Artık bahsetmek istiyordu, derin bir nefes aldırmıştı bu hareketi bana. Onu eve getirdiğim zaman ağzını bıçak açmıyordu sadece uyumak istiyorum diyebilmişti. Onu evde bırakıp işe de gidememiştim ya ben evde yokken çekip giderse, ya onu bulamazsam diye korkmuştum. 

O kendini rahat hissetsin diye olabildiğince normal davranmaya çalışmıştım. Şimdi bu geçtiğimiz günleri anlatacaktı. Ben yaralı elini avuçlarımın içine alıp hafifçe sıkınca o da tüm gücünü toplamışcasına gözlerimin içine bakıp anlatmaya başladı.

"Geçtiğimiz günlerde biliyorsun Yönetim Kurulu toplantısı yapılacaktı ve ondan öncede Minho hastaneyi ziyaret etmişti. Aslında her şey Minho Ve Hwa Young'un planıydı bence."

FLASHBACK

Doh Kyungsoo

"Saçmalama Baekhyun toplantı yarın ve ben nasıl senin yerine Jongdae ile katılayım. Aptallaşma!!"
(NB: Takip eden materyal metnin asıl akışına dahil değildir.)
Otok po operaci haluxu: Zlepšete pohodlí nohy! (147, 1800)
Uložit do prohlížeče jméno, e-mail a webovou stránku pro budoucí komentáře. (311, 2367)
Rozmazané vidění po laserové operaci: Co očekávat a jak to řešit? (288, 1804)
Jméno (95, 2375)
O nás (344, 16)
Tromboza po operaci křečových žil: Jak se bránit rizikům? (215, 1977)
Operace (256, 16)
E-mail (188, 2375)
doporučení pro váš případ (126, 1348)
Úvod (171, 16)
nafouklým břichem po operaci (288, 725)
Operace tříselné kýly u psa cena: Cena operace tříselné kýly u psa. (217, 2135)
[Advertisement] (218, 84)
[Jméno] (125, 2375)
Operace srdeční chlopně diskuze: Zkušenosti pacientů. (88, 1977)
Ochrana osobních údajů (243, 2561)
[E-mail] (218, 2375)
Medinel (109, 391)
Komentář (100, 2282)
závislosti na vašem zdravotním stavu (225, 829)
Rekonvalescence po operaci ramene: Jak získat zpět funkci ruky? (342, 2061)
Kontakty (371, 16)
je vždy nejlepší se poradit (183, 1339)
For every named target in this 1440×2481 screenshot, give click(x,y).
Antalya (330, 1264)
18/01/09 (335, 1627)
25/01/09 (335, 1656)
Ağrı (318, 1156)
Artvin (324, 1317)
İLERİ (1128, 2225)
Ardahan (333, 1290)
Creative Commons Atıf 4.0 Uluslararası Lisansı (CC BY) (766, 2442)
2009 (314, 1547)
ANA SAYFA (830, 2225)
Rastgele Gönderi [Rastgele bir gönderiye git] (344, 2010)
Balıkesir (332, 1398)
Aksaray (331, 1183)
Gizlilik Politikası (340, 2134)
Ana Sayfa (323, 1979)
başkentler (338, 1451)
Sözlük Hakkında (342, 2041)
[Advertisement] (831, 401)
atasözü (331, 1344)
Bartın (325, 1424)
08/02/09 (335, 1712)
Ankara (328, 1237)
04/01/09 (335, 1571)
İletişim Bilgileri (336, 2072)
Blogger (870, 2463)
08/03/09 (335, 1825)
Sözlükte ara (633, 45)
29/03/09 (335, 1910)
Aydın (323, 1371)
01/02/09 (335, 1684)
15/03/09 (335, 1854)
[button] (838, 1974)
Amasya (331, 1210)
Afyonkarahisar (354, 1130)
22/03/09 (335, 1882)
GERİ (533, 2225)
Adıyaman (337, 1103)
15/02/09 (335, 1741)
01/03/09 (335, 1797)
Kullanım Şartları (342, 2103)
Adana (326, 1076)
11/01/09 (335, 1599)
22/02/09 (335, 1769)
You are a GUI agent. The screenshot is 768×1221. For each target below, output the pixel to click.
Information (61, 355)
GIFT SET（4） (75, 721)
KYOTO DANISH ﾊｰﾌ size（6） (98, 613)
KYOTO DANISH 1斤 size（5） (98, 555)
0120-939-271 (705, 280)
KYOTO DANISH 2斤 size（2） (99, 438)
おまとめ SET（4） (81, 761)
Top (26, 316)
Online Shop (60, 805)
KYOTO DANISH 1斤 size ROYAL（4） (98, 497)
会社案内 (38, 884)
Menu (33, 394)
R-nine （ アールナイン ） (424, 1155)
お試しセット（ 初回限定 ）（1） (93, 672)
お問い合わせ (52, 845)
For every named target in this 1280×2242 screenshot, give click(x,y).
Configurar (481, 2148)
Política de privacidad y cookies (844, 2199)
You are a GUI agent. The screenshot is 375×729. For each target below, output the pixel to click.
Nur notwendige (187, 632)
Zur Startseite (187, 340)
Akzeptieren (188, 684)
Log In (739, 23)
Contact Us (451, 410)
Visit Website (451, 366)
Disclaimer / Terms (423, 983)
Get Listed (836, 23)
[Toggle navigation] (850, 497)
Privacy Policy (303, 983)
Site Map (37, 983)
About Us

"Düzgün konuş be! Ha ben olmuşum ha Jongdae olmuş ne fark eder alt tarafı Jongin'in doktorluk açısından bu pozisyona uygunluğu açısından bir hekimin görüşü gerekiyor. Hem Chanyeol'e çoktan söz verdim ekemem." Tam ağzımı açmıştım ki ellerini yukarıya kaldırıp beni susturdu.

"Hem sen ameliyat başarılı geçerse sana bir aylık ücretli izin vereceğim dedin. Bunu sen söyledin bak hem de tam daşurda dedin!"

Baekhyun ameliyat için konuştuğumuz günü hatırlatıp koltukları göstermişti. Haklıydı ona söz vermiştim ama bu hafta geçse öyle gitselerdi olmuyor muydu! Lanet olasıca özelgün takıntıları.. Sevgiliysen her gün özeldir işte ne diye başladığın güne anlam yüklersin ki. Sıkıntıyla saçlarımı karıştırıp kravatımı gevşetmiştim.